Problem to solve: Rewrite the data beginning with the line that contains "middle arrow between second and third boxes" and ending with the line that contains "[x=268, y=50]", replacing "paragraph" with "block" and leaving everything else unchanged.
..............................
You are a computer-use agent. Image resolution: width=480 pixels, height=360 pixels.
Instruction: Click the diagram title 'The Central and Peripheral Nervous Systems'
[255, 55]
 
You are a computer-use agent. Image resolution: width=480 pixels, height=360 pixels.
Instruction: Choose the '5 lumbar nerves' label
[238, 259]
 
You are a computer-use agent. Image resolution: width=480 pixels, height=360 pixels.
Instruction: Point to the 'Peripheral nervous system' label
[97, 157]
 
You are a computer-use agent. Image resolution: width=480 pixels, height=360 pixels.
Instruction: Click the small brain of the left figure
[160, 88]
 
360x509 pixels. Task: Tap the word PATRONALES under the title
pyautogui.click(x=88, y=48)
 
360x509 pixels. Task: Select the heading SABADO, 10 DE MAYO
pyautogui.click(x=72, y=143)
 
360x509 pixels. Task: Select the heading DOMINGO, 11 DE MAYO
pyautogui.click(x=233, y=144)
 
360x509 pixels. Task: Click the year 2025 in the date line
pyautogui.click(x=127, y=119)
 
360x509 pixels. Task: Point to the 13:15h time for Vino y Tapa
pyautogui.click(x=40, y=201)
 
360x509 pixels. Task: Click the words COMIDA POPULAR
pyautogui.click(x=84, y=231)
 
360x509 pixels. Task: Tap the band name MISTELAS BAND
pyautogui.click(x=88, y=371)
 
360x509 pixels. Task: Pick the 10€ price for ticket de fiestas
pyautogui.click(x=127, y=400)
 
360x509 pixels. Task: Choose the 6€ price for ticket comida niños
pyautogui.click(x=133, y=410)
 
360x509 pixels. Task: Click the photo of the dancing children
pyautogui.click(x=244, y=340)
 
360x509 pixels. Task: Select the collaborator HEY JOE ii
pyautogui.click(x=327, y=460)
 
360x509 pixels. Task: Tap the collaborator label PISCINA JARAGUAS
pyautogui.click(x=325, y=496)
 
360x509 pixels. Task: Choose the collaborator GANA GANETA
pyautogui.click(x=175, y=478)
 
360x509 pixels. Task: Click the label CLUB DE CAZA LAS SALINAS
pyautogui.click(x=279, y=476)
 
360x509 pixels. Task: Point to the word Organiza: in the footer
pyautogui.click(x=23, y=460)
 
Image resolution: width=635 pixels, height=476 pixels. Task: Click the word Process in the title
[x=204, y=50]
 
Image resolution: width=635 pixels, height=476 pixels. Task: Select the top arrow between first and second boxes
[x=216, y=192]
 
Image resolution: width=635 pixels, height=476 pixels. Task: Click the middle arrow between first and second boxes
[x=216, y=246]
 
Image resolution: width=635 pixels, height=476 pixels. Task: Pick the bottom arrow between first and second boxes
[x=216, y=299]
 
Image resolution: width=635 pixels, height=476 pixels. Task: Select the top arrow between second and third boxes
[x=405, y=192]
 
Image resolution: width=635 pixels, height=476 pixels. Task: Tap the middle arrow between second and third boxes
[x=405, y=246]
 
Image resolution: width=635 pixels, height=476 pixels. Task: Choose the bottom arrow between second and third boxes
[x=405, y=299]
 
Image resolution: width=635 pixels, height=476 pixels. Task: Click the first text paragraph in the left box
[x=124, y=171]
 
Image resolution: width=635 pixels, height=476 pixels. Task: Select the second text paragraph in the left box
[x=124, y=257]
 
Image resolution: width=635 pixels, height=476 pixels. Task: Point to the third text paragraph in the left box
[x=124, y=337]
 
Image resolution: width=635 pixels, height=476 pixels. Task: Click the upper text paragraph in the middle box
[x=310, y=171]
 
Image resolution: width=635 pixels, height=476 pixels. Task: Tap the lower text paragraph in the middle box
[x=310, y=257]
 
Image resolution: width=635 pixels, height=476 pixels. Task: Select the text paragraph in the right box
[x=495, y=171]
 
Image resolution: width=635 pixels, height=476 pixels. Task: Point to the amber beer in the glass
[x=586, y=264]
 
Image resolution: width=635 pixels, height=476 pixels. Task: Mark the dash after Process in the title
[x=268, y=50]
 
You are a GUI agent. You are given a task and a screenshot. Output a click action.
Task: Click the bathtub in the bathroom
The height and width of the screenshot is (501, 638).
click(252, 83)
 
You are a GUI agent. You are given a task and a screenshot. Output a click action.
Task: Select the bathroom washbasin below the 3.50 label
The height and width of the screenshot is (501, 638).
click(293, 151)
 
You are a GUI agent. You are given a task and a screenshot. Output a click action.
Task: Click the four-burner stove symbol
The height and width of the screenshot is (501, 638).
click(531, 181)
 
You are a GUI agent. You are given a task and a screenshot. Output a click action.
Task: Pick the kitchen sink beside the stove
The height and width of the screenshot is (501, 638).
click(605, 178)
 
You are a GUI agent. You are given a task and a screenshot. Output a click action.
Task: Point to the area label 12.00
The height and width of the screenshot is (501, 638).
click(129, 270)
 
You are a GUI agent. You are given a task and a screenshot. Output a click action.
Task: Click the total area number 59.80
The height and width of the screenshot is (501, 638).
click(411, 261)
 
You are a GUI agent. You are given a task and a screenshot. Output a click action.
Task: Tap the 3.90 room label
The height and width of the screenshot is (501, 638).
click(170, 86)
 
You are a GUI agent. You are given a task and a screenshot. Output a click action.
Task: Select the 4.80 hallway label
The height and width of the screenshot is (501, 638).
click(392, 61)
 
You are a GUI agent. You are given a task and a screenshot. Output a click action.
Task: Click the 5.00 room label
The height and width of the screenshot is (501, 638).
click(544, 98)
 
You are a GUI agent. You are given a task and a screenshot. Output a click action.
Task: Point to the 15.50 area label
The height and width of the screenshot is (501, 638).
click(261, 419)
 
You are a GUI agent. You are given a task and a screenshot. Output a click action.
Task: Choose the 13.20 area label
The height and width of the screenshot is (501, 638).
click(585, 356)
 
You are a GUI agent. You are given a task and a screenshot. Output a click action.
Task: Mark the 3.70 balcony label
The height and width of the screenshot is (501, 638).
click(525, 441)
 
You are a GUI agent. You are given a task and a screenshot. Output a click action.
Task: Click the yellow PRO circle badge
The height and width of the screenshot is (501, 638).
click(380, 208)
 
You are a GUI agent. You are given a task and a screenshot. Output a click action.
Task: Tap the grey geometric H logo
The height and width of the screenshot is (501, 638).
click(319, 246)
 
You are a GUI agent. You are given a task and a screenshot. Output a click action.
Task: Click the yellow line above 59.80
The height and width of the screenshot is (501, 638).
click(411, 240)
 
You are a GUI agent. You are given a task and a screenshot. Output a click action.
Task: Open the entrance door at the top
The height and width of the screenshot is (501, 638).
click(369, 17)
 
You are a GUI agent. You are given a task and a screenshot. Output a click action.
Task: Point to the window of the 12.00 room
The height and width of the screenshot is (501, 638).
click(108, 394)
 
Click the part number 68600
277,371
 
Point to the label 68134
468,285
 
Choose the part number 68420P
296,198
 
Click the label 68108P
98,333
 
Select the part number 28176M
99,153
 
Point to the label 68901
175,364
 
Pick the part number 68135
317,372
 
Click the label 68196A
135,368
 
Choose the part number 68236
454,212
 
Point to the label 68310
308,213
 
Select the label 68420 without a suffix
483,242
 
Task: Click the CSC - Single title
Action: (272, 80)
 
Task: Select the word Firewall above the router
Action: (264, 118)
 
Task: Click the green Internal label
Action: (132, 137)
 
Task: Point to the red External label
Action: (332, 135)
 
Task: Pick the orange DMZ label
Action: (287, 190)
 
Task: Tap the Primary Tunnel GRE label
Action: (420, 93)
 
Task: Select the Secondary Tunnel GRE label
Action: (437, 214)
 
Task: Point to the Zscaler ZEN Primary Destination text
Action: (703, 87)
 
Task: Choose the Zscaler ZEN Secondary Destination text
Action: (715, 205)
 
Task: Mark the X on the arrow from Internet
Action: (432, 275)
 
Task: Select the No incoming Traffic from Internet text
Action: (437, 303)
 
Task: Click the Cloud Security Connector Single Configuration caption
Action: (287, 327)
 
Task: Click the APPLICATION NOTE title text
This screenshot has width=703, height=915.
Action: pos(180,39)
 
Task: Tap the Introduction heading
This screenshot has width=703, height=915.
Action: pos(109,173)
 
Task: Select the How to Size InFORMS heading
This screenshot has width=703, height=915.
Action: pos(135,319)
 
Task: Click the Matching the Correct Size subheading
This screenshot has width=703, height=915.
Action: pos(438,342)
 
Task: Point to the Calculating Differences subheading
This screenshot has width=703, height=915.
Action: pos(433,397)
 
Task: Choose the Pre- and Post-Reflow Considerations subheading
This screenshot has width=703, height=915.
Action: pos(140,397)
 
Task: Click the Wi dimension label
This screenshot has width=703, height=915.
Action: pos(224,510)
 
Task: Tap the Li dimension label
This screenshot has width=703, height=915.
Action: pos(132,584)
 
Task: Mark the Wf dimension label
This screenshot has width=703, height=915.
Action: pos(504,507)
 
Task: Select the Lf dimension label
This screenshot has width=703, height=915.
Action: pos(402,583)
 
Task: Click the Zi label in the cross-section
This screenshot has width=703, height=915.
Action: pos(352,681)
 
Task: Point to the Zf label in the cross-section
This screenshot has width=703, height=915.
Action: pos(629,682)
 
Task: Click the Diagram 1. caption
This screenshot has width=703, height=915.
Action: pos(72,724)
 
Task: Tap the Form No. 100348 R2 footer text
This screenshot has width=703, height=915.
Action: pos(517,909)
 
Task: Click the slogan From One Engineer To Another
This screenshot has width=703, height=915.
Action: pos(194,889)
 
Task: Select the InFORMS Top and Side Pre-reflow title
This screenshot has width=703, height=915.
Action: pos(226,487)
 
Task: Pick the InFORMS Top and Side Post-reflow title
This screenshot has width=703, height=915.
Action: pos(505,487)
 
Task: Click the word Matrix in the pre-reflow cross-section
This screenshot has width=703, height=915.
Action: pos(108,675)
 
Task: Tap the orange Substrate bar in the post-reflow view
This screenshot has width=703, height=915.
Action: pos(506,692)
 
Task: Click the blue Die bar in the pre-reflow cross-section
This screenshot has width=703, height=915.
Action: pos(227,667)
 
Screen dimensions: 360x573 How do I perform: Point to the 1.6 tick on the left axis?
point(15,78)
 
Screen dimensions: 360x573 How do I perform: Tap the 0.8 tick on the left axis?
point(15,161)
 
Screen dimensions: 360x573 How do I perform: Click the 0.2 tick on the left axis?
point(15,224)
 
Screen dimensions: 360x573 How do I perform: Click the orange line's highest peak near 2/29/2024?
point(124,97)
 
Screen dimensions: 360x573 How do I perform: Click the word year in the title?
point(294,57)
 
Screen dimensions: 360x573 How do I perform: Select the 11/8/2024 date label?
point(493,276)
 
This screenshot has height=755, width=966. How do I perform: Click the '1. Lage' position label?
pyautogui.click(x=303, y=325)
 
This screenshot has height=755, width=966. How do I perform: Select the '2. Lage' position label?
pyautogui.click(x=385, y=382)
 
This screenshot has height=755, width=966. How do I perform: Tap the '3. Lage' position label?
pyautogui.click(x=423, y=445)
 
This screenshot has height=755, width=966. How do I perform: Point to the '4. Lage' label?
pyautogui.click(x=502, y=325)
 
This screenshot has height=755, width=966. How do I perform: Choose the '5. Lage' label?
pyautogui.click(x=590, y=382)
..............................
Correct response:
Image resolution: width=635 pixels, height=476 pixels. Task: Tap the middle arrow between second and third boxes
[x=405, y=246]
 
Image resolution: width=635 pixels, height=476 pixels. Task: Choose the bottom arrow between second and third boxes
[x=405, y=299]
 
Image resolution: width=635 pixels, height=476 pixels. Task: Click the first text block in the left box
[x=124, y=171]
 
Image resolution: width=635 pixels, height=476 pixels. Task: Select the second text block in the left box
[x=124, y=257]
 
Image resolution: width=635 pixels, height=476 pixels. Task: Point to the third text block in the left box
[x=124, y=337]
 
Image resolution: width=635 pixels, height=476 pixels. Task: Click the upper text block in the middle box
[x=310, y=171]
 
Image resolution: width=635 pixels, height=476 pixels. Task: Tap the lower text block in the middle box
[x=310, y=257]
 
Image resolution: width=635 pixels, height=476 pixels. Task: Select the text block in the right box
[x=495, y=171]
 
Image resolution: width=635 pixels, height=476 pixels. Task: Point to the amber beer in the glass
[x=586, y=264]
 
Image resolution: width=635 pixels, height=476 pixels. Task: Mark the dash after Process in the title
[x=268, y=50]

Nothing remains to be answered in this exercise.